Cosa avete fatto per far fronte alla crisi e adattarvi a questa nuova normalità?

lo non ho fatto granché perché quando ho progettato questo posto, l’ho fatto in modo che fosse funzionale alle esigenze di oggi come quelle del delivery, con consegne anche in ufficio.  Lavoravo con l’asporto prima del lockdown, ho continuato durante la pandemia e i vari lockdown e continuo anche ora.

Fortunatamente in un anno avevo già sviluppato collaborazioni con tutti i delivery presenti: Just Eat, Glovoo e anche marchi più piccoli.  Questa in realtà è stata una gran fortuna perché mi ha permesso comunque di coprire sempre le spese, permettendomi di rimanere a galla e rimanere aperto.  Mi sono poi subito informato per capire come poter usufruire di agevolazioni da parte del governo.

Durante il primo lockdown mi sono anche iscritto ad un concorso che metteva a disposizione Facebook e Instagram  per aiutare un po' quelle piccole imprese che erano state colpite dalla pandemia. Abbiamo tenuto colpo anche durante quel primo lockdown.

 

Quale è stato il momento più difficile?

Quando abbiamo chiuso le porte e mi sono seduto sullo sgabello. All’inizio mi sono riposato un po’ a dire la verità, avevamo fatto un anno e qualcosa di apertura a lavorare con ritmi massacranti. Quando ho chiuso la porta mi sono rilassato e ho pensato: “passa”.

In generale sono una persona ottimista, quindi mi sono preoccupato, ma non troppo. Non c’è stato un momento più difficile in particolare, la cosa difficile è stata la durata di tutto questo.

 

Avete mai pensato di mollare?

 No, mai pensato di mollare anzi, abbiamo cercato modi per poter stare a galla, modi per poter ripartire il più velocemente possibile, modi per pagare tutto e non avere altri debiti se non quelli iniziali. Non ci siamo indebitati e questa è una grande cosa. Oggi ripartiamo esattamente dal punto in cui ci eravamo fermati.

 

Come hanno reagito i clienti alle prime chiusure?

Durante le prime settimane di chiusura c’era sicuramente molta confusione: la gente passava chiedendo un caffè dall’esterno; il delivery poi è esploso, la gente, in qualche modo, non aveva voglia di mangiare sempre le stesse cose e di andare a fare la spesa rimanendo in attesa in lunghe file.

 

Credi che le attività come la tua siano adeguatamente supportate? Di che cosa avreste avuto bisogno per affrontare il futuro con più serenità?

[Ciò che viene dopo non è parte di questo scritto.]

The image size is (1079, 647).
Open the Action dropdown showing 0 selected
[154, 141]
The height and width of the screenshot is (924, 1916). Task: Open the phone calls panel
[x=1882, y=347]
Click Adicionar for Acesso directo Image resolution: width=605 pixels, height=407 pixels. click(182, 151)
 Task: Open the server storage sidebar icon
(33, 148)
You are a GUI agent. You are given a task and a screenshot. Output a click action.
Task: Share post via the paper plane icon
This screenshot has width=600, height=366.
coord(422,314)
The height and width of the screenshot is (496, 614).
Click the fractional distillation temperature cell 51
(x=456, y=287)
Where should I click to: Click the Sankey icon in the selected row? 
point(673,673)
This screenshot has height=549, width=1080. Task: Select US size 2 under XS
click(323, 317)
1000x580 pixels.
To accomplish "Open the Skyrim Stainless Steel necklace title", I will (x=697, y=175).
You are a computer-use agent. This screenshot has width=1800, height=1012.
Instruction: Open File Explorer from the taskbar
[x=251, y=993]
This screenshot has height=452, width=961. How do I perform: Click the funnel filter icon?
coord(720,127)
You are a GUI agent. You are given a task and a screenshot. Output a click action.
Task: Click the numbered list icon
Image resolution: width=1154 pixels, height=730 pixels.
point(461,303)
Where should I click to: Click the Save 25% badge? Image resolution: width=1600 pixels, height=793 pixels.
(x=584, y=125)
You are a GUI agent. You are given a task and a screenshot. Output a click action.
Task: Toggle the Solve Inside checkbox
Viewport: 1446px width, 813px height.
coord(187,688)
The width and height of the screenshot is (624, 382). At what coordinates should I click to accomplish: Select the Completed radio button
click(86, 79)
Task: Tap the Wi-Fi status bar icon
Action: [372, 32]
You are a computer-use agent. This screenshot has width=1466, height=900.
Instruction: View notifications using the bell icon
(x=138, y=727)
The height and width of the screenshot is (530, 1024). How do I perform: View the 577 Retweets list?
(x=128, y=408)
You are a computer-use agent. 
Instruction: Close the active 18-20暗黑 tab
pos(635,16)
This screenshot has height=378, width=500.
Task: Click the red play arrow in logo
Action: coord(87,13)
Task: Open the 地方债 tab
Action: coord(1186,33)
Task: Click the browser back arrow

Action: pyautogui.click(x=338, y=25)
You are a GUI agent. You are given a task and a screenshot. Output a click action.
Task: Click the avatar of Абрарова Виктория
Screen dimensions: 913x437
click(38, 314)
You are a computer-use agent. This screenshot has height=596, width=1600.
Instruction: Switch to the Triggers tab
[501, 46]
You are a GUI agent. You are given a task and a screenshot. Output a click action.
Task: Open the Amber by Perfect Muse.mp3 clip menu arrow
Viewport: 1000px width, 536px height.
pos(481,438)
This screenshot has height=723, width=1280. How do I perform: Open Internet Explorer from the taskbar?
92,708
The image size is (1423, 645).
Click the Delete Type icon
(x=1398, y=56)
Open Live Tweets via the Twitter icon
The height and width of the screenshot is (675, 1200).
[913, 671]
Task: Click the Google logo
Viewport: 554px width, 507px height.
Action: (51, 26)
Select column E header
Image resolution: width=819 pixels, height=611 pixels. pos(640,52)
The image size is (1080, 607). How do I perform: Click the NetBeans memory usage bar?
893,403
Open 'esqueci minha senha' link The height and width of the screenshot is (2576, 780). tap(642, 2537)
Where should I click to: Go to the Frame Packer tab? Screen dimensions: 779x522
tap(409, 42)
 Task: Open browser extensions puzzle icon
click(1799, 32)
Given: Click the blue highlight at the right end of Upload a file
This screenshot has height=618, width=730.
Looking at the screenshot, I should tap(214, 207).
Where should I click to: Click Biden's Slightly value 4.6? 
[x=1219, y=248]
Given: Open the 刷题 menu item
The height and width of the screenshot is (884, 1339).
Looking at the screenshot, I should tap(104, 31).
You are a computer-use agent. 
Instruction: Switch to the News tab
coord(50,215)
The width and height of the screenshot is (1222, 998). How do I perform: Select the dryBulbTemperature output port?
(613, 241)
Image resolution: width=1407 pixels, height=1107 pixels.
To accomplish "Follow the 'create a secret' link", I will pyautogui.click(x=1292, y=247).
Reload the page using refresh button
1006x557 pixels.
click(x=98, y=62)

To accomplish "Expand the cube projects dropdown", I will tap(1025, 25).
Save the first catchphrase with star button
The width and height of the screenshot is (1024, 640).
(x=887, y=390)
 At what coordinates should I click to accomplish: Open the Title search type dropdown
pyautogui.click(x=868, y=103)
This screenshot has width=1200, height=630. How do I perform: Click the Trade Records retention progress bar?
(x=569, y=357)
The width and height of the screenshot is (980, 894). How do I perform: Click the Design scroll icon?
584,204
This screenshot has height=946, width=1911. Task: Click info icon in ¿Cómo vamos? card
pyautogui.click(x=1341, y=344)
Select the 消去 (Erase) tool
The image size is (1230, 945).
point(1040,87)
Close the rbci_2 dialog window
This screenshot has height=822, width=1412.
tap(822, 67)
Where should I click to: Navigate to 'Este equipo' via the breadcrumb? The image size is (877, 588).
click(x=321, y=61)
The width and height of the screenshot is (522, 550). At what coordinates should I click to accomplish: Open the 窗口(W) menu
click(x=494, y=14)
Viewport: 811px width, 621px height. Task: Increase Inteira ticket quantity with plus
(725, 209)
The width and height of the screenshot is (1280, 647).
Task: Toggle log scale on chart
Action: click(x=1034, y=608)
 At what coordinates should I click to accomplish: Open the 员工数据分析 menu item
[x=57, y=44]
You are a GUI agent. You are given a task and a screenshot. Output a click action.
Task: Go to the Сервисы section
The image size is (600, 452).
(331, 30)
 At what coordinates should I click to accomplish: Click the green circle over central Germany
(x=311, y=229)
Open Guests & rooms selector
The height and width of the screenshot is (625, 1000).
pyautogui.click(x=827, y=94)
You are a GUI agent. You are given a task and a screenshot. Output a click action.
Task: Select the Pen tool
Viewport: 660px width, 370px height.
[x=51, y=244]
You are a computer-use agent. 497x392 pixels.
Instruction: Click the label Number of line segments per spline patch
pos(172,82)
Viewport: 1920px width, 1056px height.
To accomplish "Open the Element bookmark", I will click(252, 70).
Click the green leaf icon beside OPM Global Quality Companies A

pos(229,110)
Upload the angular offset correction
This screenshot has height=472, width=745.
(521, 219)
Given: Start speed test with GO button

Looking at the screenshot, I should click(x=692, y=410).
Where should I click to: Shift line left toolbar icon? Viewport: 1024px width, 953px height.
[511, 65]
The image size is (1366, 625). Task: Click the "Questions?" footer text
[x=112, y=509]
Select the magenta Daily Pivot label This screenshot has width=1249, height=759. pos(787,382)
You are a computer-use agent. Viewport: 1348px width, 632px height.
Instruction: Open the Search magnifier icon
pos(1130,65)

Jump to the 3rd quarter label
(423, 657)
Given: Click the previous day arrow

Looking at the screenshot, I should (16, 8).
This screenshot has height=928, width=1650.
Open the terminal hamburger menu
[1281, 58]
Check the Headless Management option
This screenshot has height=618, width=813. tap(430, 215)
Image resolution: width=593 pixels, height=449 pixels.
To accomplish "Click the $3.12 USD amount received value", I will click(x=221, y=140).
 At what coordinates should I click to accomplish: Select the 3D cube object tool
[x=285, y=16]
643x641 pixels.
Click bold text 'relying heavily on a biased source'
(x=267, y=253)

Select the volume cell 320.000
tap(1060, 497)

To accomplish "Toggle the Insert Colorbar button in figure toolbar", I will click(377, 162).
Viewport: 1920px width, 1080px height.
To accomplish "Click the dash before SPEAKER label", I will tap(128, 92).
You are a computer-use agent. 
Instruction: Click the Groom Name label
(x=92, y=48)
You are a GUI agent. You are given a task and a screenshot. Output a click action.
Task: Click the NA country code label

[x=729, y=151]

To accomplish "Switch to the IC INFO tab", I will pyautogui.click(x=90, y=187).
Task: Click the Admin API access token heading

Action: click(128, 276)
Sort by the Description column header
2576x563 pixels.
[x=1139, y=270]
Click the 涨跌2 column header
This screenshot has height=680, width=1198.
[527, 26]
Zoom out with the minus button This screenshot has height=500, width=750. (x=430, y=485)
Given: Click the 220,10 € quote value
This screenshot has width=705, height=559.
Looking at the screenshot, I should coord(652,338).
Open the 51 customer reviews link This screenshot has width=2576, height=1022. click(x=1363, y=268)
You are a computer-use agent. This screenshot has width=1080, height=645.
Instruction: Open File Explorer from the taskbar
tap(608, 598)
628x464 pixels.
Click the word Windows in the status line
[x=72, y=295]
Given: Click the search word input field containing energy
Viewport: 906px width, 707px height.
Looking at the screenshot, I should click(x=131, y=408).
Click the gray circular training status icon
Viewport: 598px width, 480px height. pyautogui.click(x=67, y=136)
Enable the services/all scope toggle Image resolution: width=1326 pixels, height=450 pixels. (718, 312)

Supportate no. Considera che io ho un uno Street food che in realtà non è una piadine ria, né una birreria, né una panineria. Per questo la mia attività per lo Stato non è nulla. Per lo Stato non esiste proprio come realtà. Lo Stato non riconosce queste nuove forme di commercio. Dovrebbe aggiornarsi sulle evoluzioni della gastronomia in Italia, perlomeno per capire come la gente si stia riadattando creando nuovi prodotti e nuovi progetti.

 

I gesti più belli a cui hai assistito quest’anno

Mi ricordo alcuni gesti carini: la gente che ordinava vassoi di dolci da mandare ai compleanni; persone che, per dare una mano al locale, lasciavano più mancia di quanto non avessero mai lasciato prima; In generale il vicinato è stato molto più presente ordinando da noi, in virtù della difficoltà che la ristorazione ha subito.

 

Credi che si tornerà completamente alla normalità?

In parte ci sarà sicuramente una nuova considerazione della vita. Ci saranno dei cambiamenti che lasceranno il segno nelle nuove generazioni. Ci servirà molto più tempo, una decade forse, per comprendere cosa la pandemia abbia realmente causato nel lungo periodo.

Sicuramente ci sono state delle “esplosioni” di nuove situazioni forzate come lo smart working, ma per forza di cose, alcune di queste situazioni, ritorneranno ad essere quelle di prima.

 

Come immagini il futuro della tua attività

In realtà questo è un piccolo  progetto con ambizioni molto grandi. L'ideale sarebbe quello di sviluppare un'apertura capillare su più punti, basati sul concetto di gastronomia sarda, in maniera semplice e pastorale.